▶ [ACTIVITY] What is needed is an exact copy of the line that contains "Click the Task Manager icon in title bar" and of all later lines to the end of the records below, with no other lines.
[INFORMATION SHOWN]
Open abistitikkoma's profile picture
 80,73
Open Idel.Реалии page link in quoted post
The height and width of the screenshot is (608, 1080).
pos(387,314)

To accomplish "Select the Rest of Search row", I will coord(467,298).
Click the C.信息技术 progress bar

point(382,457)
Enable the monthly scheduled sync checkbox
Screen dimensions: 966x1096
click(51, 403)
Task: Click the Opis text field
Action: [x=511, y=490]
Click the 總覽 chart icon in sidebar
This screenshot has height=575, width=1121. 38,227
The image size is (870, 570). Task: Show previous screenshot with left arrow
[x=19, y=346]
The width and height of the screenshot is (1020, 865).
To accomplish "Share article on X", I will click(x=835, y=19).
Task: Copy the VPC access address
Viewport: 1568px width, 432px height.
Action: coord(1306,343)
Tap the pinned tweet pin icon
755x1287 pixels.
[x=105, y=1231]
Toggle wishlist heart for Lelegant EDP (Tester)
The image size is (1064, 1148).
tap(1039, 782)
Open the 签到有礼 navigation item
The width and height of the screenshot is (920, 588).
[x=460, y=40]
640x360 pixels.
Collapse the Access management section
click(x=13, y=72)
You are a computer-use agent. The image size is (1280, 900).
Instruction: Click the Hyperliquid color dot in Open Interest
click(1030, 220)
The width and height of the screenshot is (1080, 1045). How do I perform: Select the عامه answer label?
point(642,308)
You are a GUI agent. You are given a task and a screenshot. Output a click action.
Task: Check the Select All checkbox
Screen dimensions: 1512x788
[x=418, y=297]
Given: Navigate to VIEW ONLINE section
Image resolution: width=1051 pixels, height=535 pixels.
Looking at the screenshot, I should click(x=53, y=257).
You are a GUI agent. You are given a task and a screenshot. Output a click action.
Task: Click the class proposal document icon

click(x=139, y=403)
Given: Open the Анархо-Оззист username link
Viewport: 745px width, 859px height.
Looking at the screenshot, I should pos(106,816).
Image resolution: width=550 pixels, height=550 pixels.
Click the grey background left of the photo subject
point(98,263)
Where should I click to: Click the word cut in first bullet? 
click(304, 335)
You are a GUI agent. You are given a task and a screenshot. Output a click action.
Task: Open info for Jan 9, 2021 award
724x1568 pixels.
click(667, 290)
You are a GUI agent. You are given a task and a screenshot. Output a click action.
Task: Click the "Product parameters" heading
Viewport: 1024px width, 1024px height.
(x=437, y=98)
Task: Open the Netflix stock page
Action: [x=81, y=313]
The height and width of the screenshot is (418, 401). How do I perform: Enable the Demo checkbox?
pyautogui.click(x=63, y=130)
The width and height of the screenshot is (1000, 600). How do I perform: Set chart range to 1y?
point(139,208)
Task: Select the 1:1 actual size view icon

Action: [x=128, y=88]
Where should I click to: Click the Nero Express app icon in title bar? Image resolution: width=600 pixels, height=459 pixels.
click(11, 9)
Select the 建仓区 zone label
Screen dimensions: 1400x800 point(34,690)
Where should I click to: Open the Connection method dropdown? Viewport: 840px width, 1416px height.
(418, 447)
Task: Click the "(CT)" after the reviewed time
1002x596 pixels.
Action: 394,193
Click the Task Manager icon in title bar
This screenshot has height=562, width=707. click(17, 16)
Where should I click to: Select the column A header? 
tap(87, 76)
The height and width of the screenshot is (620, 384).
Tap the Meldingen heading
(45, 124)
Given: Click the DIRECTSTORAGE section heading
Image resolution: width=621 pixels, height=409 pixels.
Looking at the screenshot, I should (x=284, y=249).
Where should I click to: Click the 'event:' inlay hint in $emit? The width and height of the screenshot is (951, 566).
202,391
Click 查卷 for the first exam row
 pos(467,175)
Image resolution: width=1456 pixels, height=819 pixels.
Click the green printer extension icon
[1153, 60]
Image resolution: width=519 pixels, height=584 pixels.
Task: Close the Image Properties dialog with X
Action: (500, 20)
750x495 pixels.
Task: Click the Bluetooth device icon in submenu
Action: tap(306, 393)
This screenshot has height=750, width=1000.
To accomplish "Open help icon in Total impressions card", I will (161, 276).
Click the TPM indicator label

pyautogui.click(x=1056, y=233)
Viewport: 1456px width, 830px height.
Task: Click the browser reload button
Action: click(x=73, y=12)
[/INFORMATION SHOWN]
▶ [ANSWER TO THE PROBLEM]
Click the Task Manager icon in title bar
This screenshot has height=562, width=707. click(17, 16)
Where should I click to: Select the column A header? 
tap(87, 76)
The height and width of the screenshot is (620, 384).
Tap the Meldingen heading
(45, 124)
Given: Click the DIRECTSTORAGE section heading
Image resolution: width=621 pixels, height=409 pixels.
Looking at the screenshot, I should (x=284, y=249).
Where should I click to: Click the 'event:' inlay hint in $emit? The width and height of the screenshot is (951, 566).
202,391
Click 查卷 for the first exam row
 pos(467,175)
Image resolution: width=1456 pixels, height=819 pixels.
Click the green printer extension icon
[1153, 60]
Image resolution: width=519 pixels, height=584 pixels.
Task: Close the Image Properties dialog with X
Action: (500, 20)
750x495 pixels.
Task: Click the Bluetooth device icon in submenu
Action: tap(306, 393)
This screenshot has height=750, width=1000.
To accomplish "Open help icon in Total impressions card", I will (161, 276).
Click the TPM indicator label

pyautogui.click(x=1056, y=233)
Viewport: 1456px width, 830px height.
Task: Click the browser reload button
Action: click(x=73, y=12)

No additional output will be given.